あの後、実際にはたいした怪我もなかったのだが詩音を介抱するという名目でフランソワが詩音の寝室にまで訪れたのである。
それまでは良かったのだが、同室のアルフォンスが変に気を利かせて部屋から退出していき、そのまま何となく二人で話している間に眠りこけてしまったのであった。
まるで泥沼のように眠りに落ちた詩音が目覚めたのはアルフォンスの素っ頓狂の声であり、というのも日が昇り、ビアンカから招待された朝餉の席を知らせに来たアルフォンスが何故か同じベッドですやすやと休む二人の姿を発見してしまったからである。
そこから先は大変だった。朝になっても戻らないフランソワを案じてセリスが訪れ、詩音は事実半ば錯乱したセリスに朝一番から切り付けられかけ、ウェンディが高笑いし、カティアがくすくすと笑いだした所で、漸く落ち着いたのである。
「いやあ、フランソワも見かけによらず大胆だねぇ。」
ウェンディがからかうようにそう言った。
「もう、だから、違うって!」
むきになりながら、フランソワがそう叫んだ所で、アレフが一行の前に現れた。
「朝から騒がしいな。」
「すみません、アレフさん。」
詩音がそう答えると、アレフは全く、と呆れたような声を漏らした。
「あんまり不純な事をするなよ。ビアンカと俺はともかく、ハーケン大佐が黙ってはいないぞ。」
ハーケン大佐とは、カンタブリア騎士団のメンバーであり、フランソワの兄である。
「・・気を付けます。」
未だに対面したことはないが、面倒なことになりそうだと心の奥から念じて詩音はそう答えた。

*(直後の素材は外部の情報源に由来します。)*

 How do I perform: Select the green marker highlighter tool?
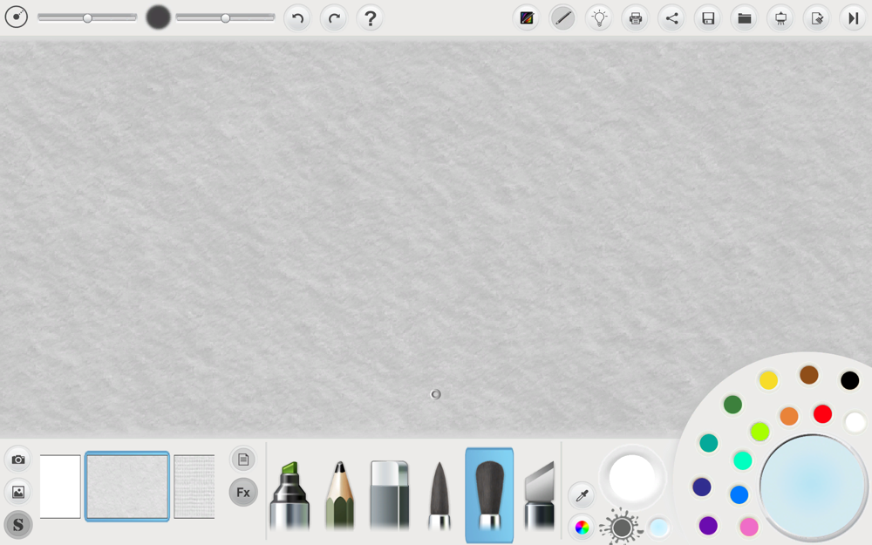coord(290,495)
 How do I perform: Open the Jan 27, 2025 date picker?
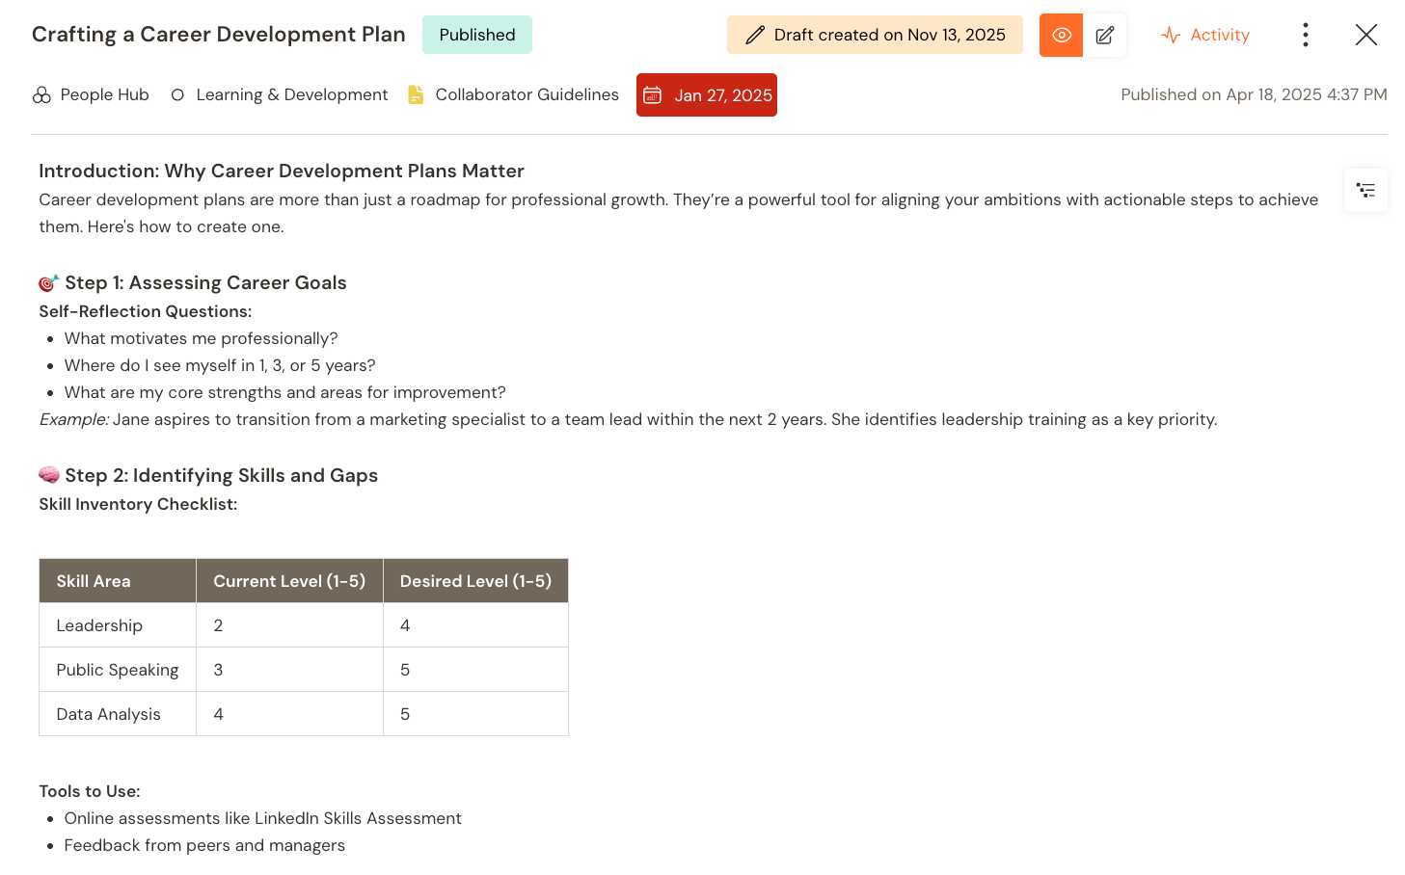coord(706,94)
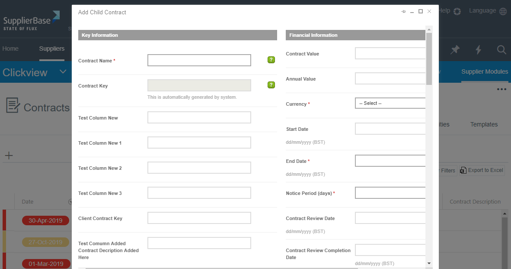Open the search magnifier in the navigation bar
The height and width of the screenshot is (269, 511).
click(501, 50)
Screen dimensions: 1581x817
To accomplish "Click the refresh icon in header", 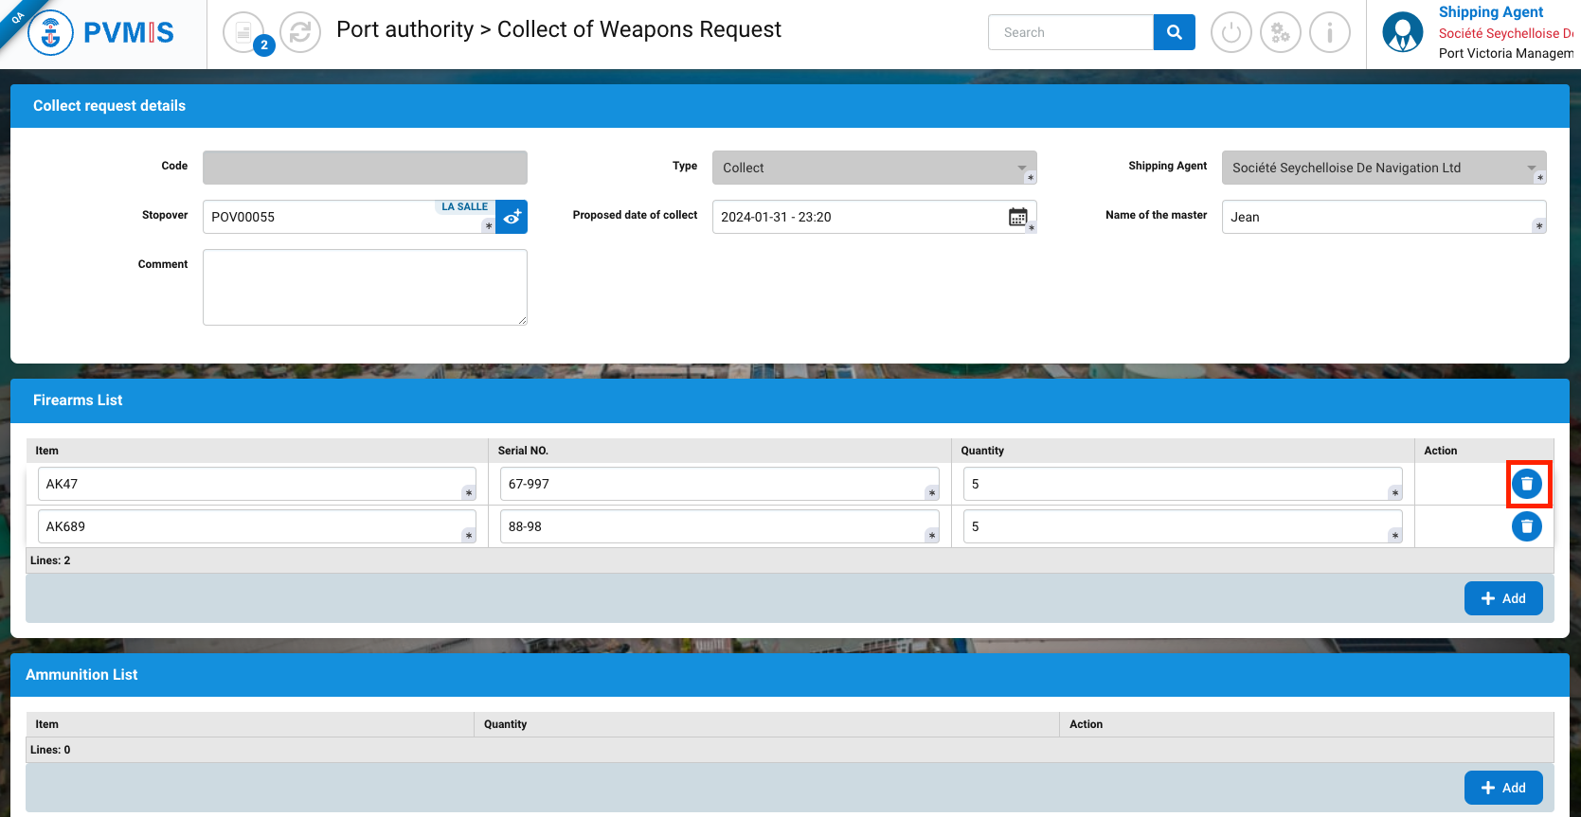I will (x=300, y=33).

「さて、それでは朝食に向かうとしよう。それから、今日はロックバード伯爵も参加される。」
「オルス様が?」
フランソワがそう訊ねた。
「そうだ。シオンに興味があるそうだ。」
「僕に、ですか?」
「ああ。」
アレフはそこまでを言うと、口を閉ざした。勇者に興味がある、という事だろうとは推測が付いたが、他の生徒もいることを勘案して明言を避けたのであろう。
ロックバード伯爵は、細身だがしっかりとした体格を持つ初老の男であった。髪には白いものが混じってはいるが、眼力は現役そのものの色つきである。
「初めまして、シオン殿。私がアリア王国軍務卿であるオルス=ロックウェル=ロックバードです。」
丁寧に、そして知性に溢れる言葉づかいで、オルスはそう言った。
「初めまして。青木詩音と申します。」
対面しているだけで身が引き締まる様な感覚を覚えながら、詩音はそう答えた。
「今回の盗賊撃退は詩音のおかげと言っても過言ではないわ。本来なら盛大に宴会の一つでも行いたいところだけれど、昼過ぎには学校に戻ってしまうと言うから、朝餉の席だけも用意させて貰ったわ。シオン、それに王立学校のみんな、本当にありがとう。」
全員を席へと勧めてから、ビアンカがそう言った。
そうして始まった、ささやかな祝賀会で、詩音とその仲間たちは心に残る様な楽しい時間を過ごした。時間はみるみる内に過ぎていき、二時間近くの時間が経過した頃、ビアンカが口を開いた。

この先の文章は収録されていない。